Pourtant, le vague à l’âme, Daredjane disparaît. Marcia, accompagnée de son manager, doit trouver son ayant droit pour pouvoir espérer sortir cette chanson. Il s’agit d’Anthony , homme volage, gouailleur et très provincial, interprété par un Félix Moati très touchant. Entre eux, l’orage et la foudre. Anthony déteste Daredjane et ses chansons, mais s’en accommode bientôt grâce au généreux héritage qu’elle lui laisse. Il va jusqu’à aider Marcia — par amour? — dans sa démarche artistique. Son combat pour enregistrer en studio les titres composés avec Daredjane se transforme vite en baroud d’honneur : par un concours de circonstance, le titre est récupéré par un artiste en vogue, féru de sons électroniques et de beats entraînants. Anthony ayant le dernier mot sur l’utilisation de l'œuvre de Daredjane. L’engrenage dans lequel est prise Marcia illustre à merveille le mépris de l’artiste au profit du gain à tout prix, dans quelque domaine que ce soit. Mais au fil de ces péripéties, les répliques croustillantes fusent, de nombreuses scènes déclenchent le rire.

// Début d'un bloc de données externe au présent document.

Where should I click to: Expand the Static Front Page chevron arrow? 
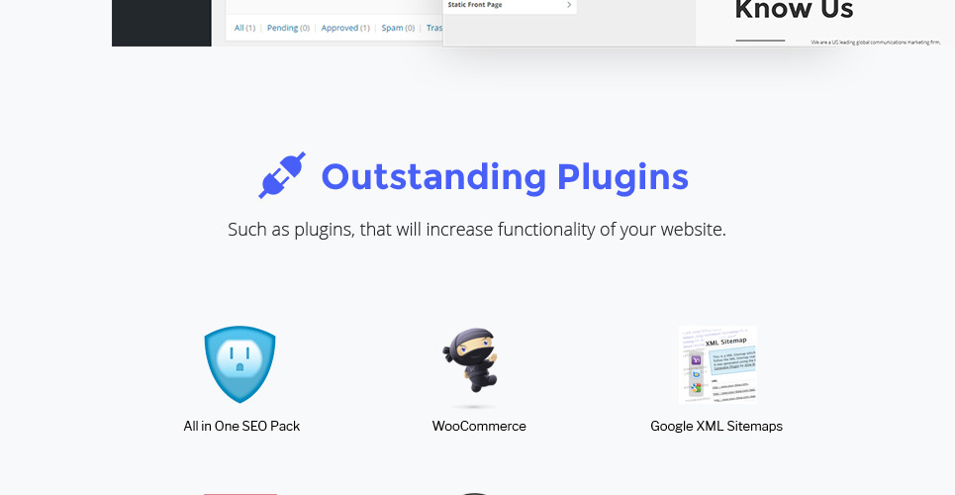point(569,5)
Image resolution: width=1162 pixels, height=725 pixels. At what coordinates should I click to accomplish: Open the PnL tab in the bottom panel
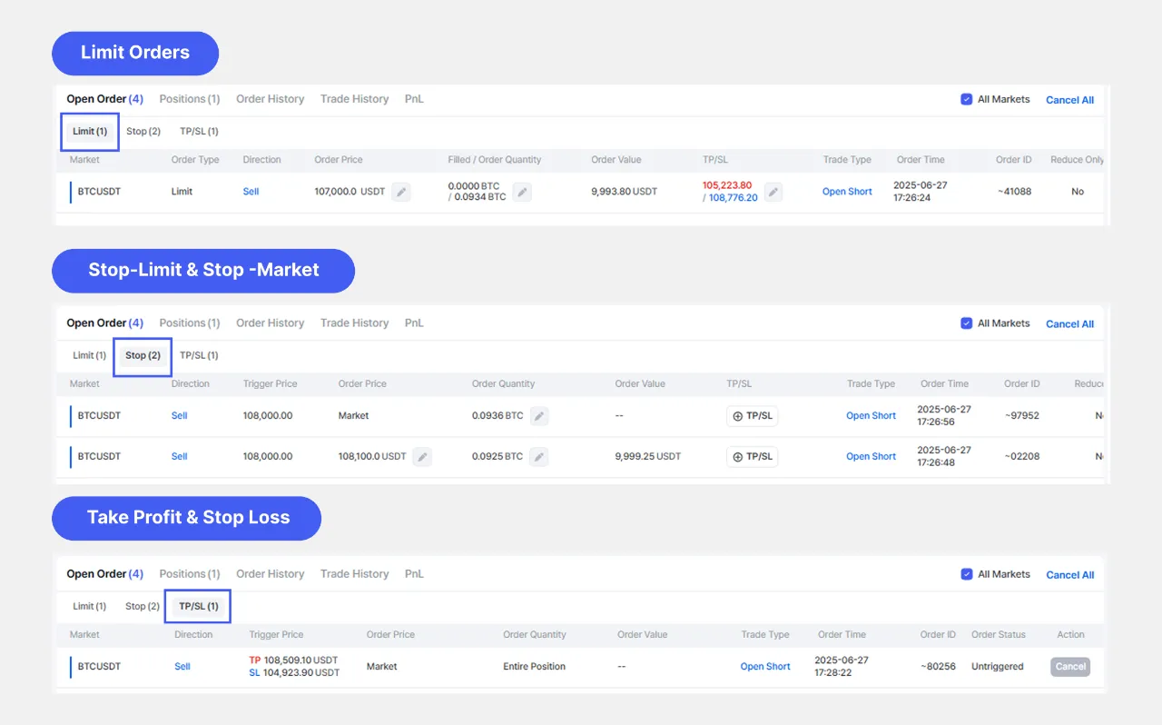pos(414,574)
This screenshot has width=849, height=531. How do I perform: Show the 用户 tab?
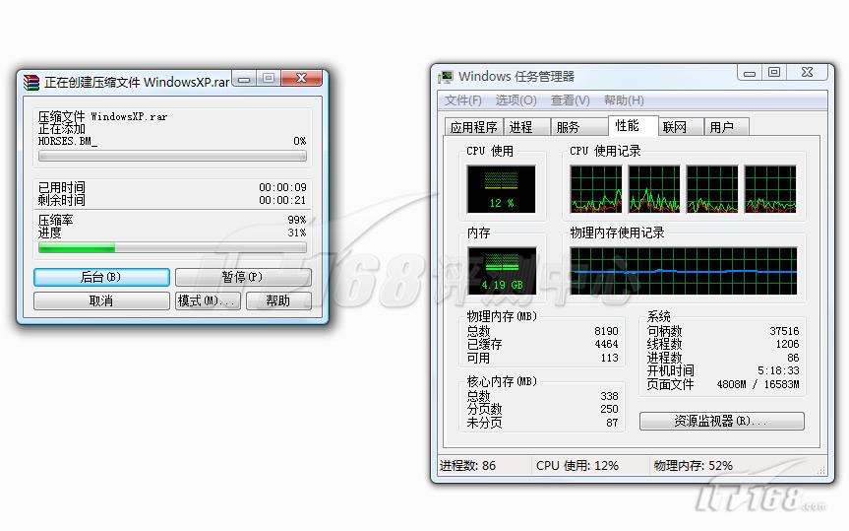coord(721,127)
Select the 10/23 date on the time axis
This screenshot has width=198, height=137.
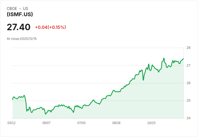pos(151,123)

L’artiste face à la société du gain
L’univers de la publicité en prend pour son grade, tout comme celui de la musique. Empêtrée dans sa dépendance aux hommes, Marcia ne baisse jamais la garde, en femme libre de la nouvelle génération, bien décidée à ne pas se laisser faire par les hommes. Les sentiments sont parfois trop superficiels, tout comme les réactions de Marcia trop attendues, elle qui ne fait pas trop grand cas de l’amour, poursuivant seule son chemin, vaille que vaille, au risque de la défaite. Entre le devoir de mémoire, le respect de soi et l’amour, il faut choisir. Le grand gagnant, ici, étant l’argent… et l’amour, à sa manière, dans une fin peut-être trop romanesque, mais qui prouve pourtant le pouvoir des artistes à toucher certains cœurs. Ce film est en tout cas une belle surprise, dans lequel on retrouve les qualités de conteur et d’humoriste de Michel Leclerc, nonobstant quelques scènes inutiles.
Quand deux pensionnaires de la Comédie française, l’une ancienne (Judith Chemla), l’autre actuelle (Rebecca Marder), tiennent les rôles principaux d’un film, peut-on être déçu? Ou doit-on tout au bon scénario de l’auteur? L’ensemble donne en tout cas un film dont les personnages nous transportent. Après “Le Nom des gens” (2010), qui a reçu le César du meilleur scénario original, et “La Vie très privée de Monsieur Sim” (2015), pour lequel Jean-Pierre Bacri a reçu le César du meilleur acteur, le réalisateur Michel Leclerc parvient toujours à nous étonner.